Japanese Girls Never Die
New York Asian Film Festival 2017
June 30 - July 16, 2017
A vibrant protest against the oppression of women, a provocative pop-art manifesto, and the improbably touching story of a gone girl whose life gains new meaning after her disappearance. Director Daigo Matsui’s agenda is ambitious, and Japanese Girls Never Die is one of the past year’s most audacious pieces of cinema.
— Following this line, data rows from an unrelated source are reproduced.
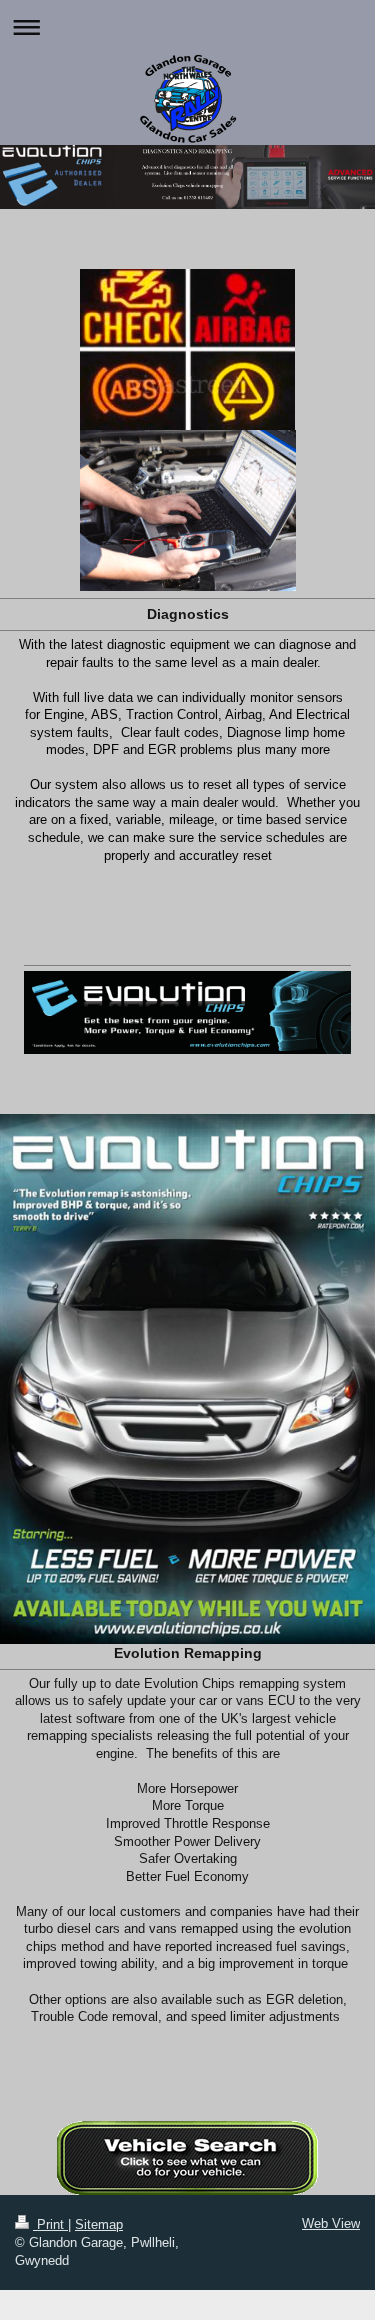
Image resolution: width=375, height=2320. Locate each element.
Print (50, 2224)
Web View (331, 2223)
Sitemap (99, 2224)
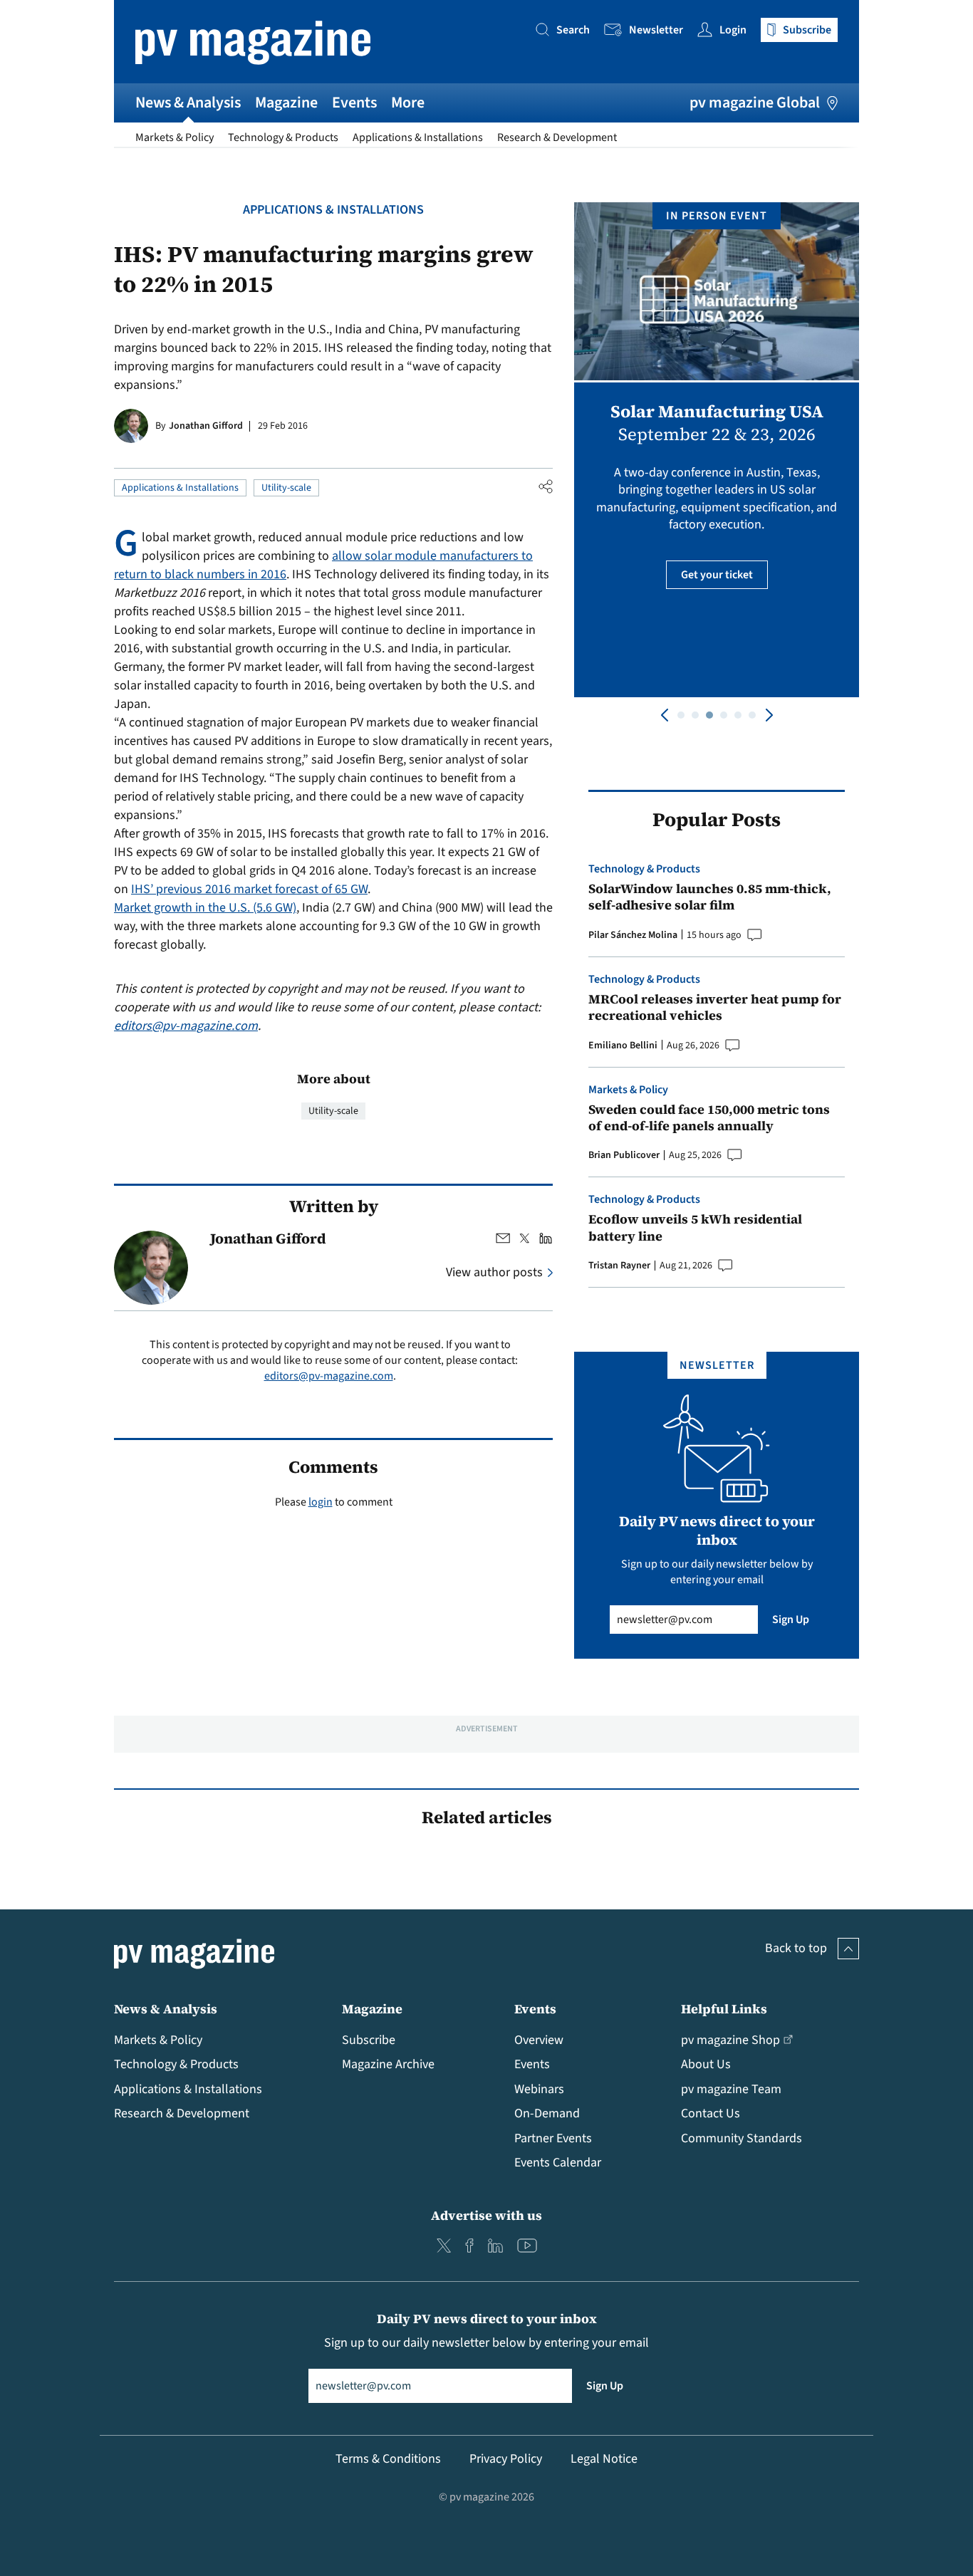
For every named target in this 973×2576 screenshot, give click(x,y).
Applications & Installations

As the original Japanese title (“Haruko Azumi Is Missing”) indicates, Japanese Girls Never Die is centered on the disappearance of a woman, a void around which the film revolves: 27-year-old, unmarried Haruko (Yu Aoi), stuck in a no-prospect office job and a one-way love for her oddball neighbor, is barely more than a spectator in her own colorless life—until she vanishes. Enigmatic graffiti, based on her missing person poster, suddenly decorates the walls of the suburban town, the result of two self-declared artists’ whimsical and random experiments. Meanwhile, a gang of giggling schoolgirls brings terror and violence to the streets, savagely assaulting random men. Daigo Matsui’s film throws many things at the viewer: a vibrant protest against the oppression of women, a provocative pop-art manifesto, and the improbably touching story of a gone girl, all dexterously interwoven.